The intention was for employers to claim the bonus from 15 February 2021 once accurate RTI data to 31 January has been received, but it was announced on 5 November that the JRB will not be paid in February and a retention incentive will be deployed at the appropriate time. The purpose of the JRB was to encourage employers to keep people in work until the end of January. However, as the CJRS is now being extended to 31 March 2021, the policy intent of the JRB no longer applies.
The Job Support Scheme (JSS) is designed to protect viable jobs in businesses who are facing lower demand over the winter months due to COVID-19, to help keep their employees attached to the workforce. The scheme was due to be available from 1 November 2020 but will now be introduced following the end of the extended CJRS.
It is separate from the CJRS and it will have no impact if employers have claimed from the CJRS or not previously.
The JSS provides different types of support to these businesses so they can get the right assistance, at the right time, according to their situation. Businesses that are operating but facing decreased demand can get support for wages through JSS Open. Those businesses that are legally required to close their premises as a direct result of coronavirus restrictions set by the governments can get the support they need through JSS Closed, this was previously referred to as the expanded Job Support Scheme.

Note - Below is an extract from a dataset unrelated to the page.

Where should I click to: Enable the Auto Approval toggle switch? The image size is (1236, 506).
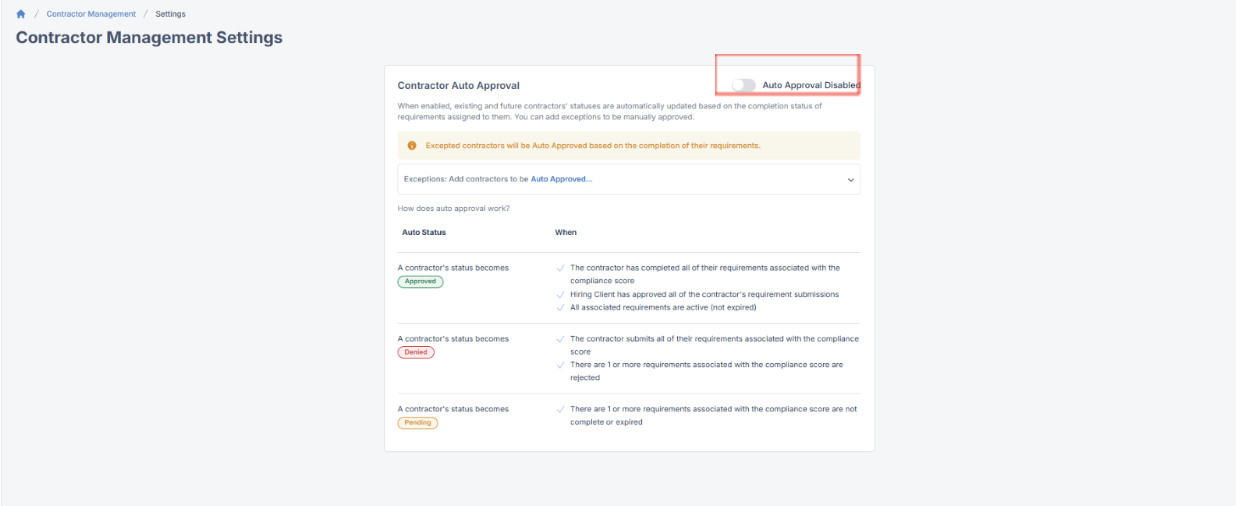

To be eligible for a claim under the JSS Open, the employee must work a minimum of 20% of their usual hours and the employer will continue to pay its employee for time worked, but the cost of hours not worked will be split between the employer, the government (through wage support) and the employee (through a wage reduction), and the employee will keep their job.
The JSS Closed will pay two thirds of eligible employees’ usual wages, up to a maximum of £2,083.33 per employee per month. Employers are not required to contribute towards wages but are required to cover employer National Insurance and pension contributions.
HMRC produced guidance the day before it was announced that the scheme was being delayed due to the extension of the CJRS. The guidance has since been withdrawn.
Employers using the Job Support Scheme will also be able to claim the Job Retention Bonus if they meet the eligibility criteria.